## EXERCISE INSTRUCTIONS
Given the material below, return only the lines starting at the line with "Tap the help icon beside Panel Hz" and ending at the line with "Viewport: 724px width, 1568px height.", exactly as they appear.

## DATA
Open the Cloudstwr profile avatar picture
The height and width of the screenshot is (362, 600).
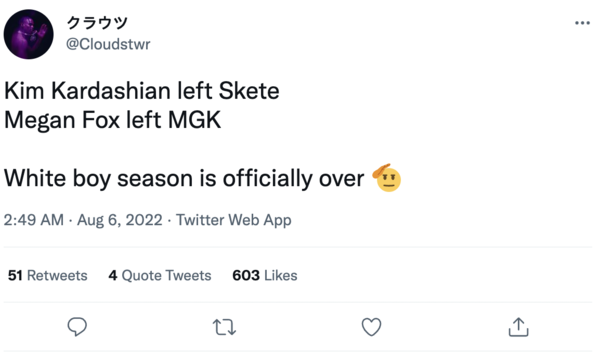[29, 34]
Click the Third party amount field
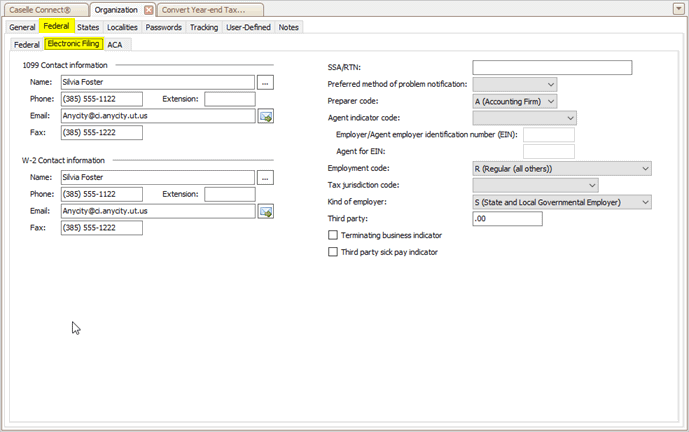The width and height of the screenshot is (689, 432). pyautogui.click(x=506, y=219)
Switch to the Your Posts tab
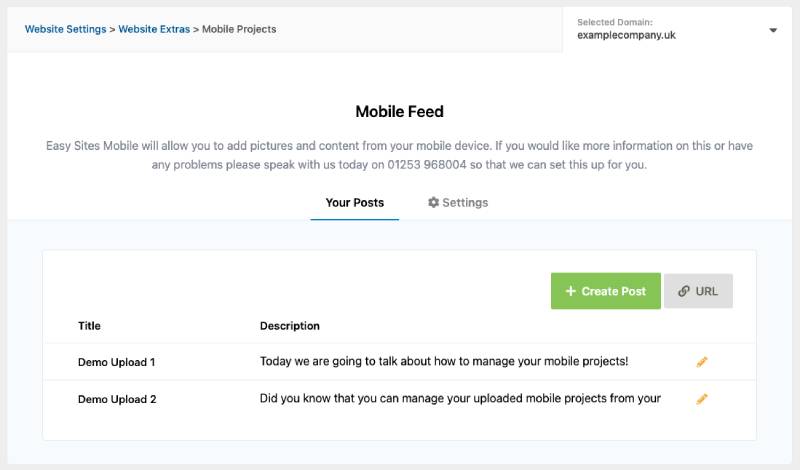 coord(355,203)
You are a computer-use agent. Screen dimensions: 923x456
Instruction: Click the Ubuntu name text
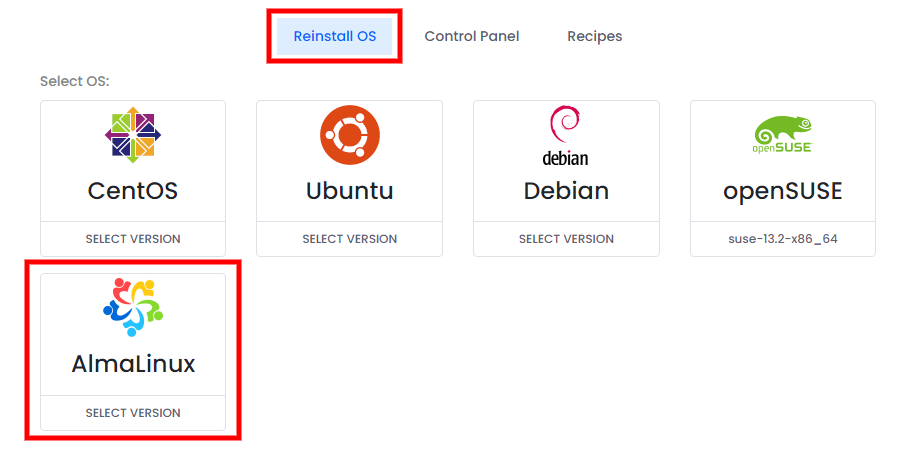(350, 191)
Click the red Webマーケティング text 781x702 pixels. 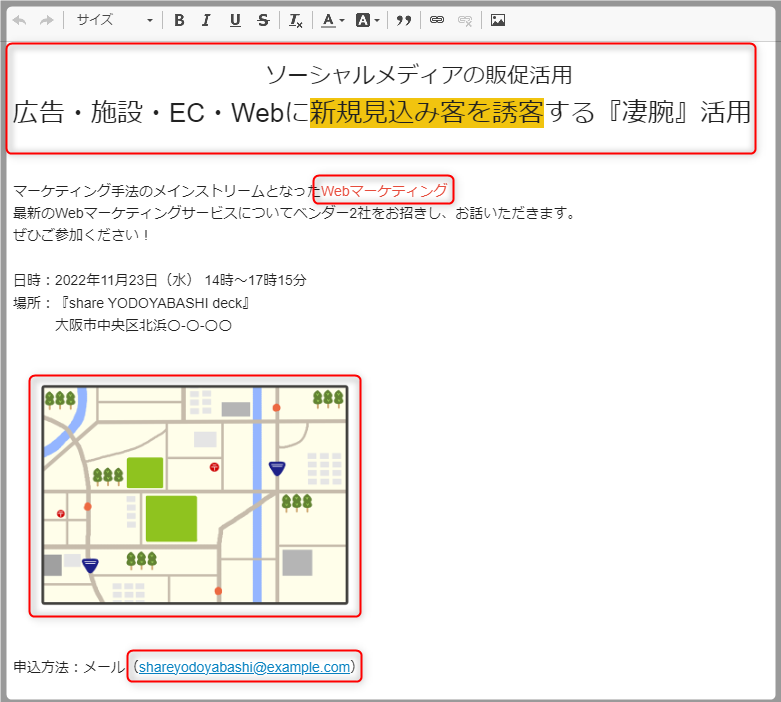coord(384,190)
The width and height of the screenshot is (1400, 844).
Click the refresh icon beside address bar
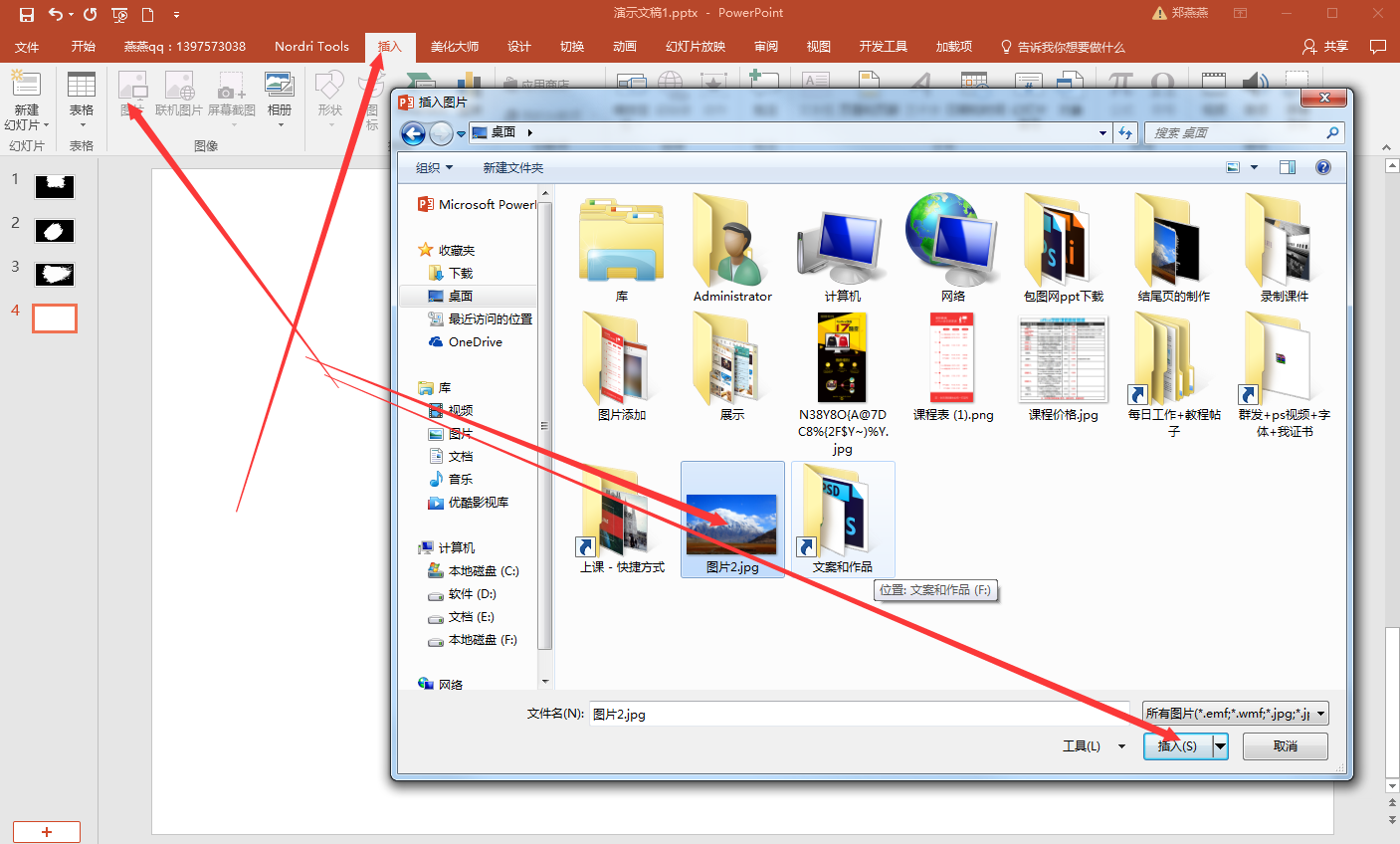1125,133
==
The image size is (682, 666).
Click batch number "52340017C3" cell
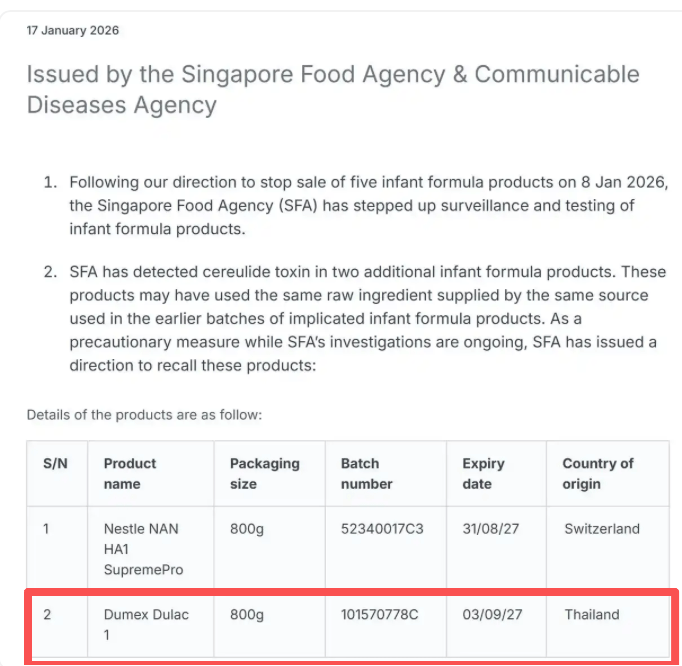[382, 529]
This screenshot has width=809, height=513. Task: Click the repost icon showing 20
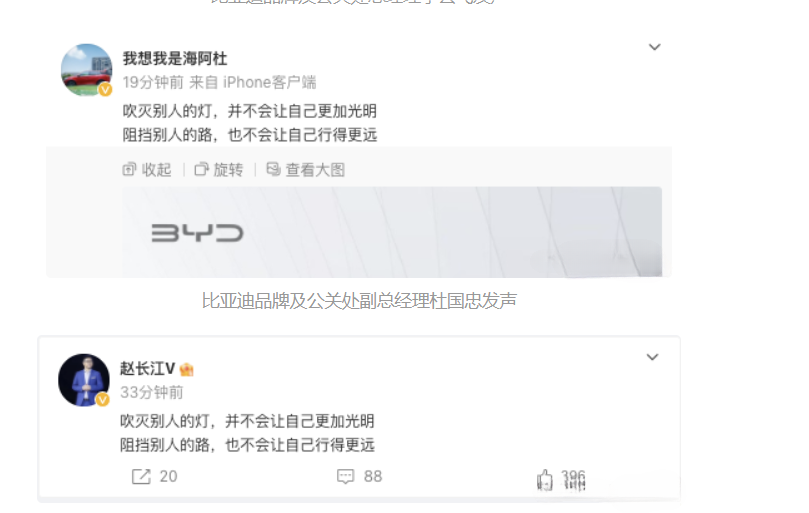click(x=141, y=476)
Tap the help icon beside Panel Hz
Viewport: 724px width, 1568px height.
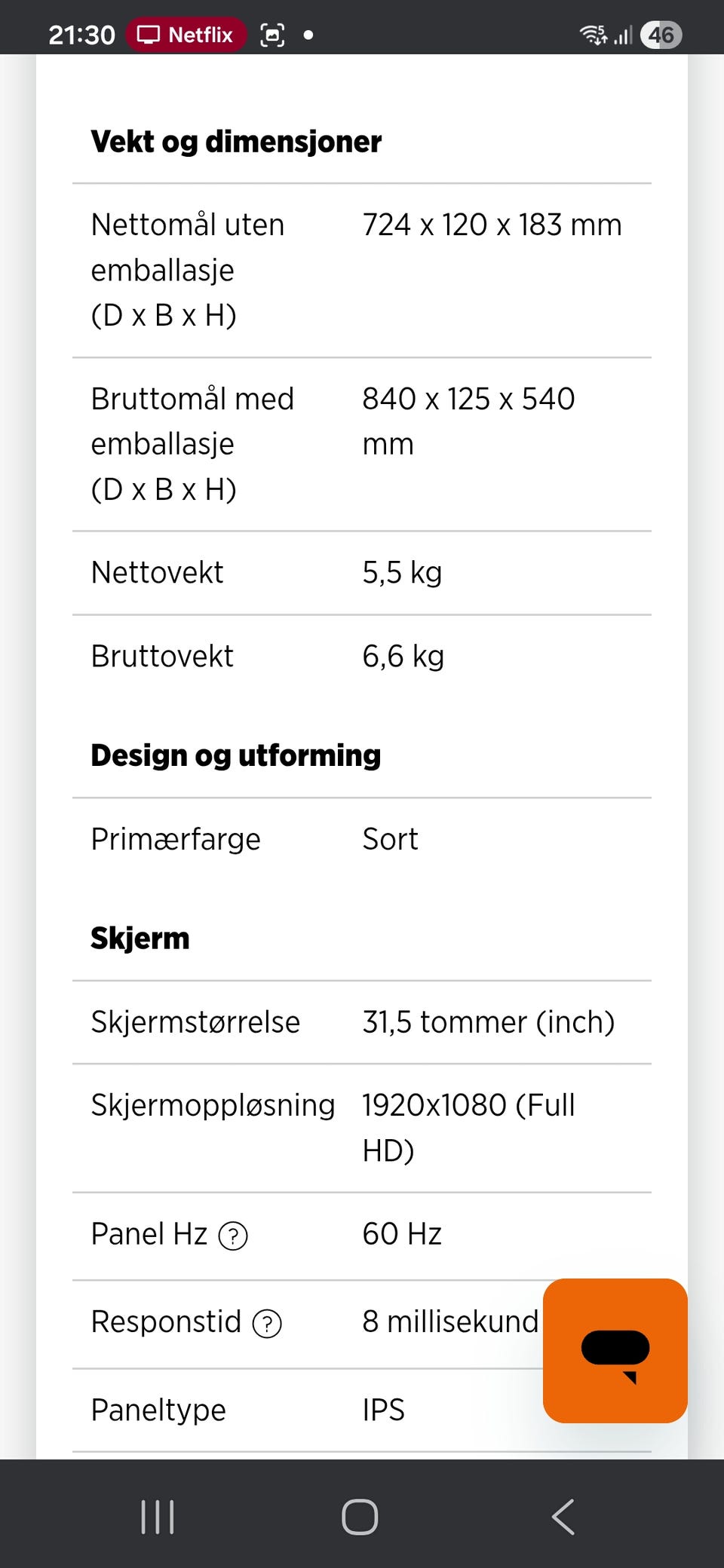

## SOLUTION BELOW
Tap the help icon beside Panel Hz
Viewport: 724px width, 1568px height.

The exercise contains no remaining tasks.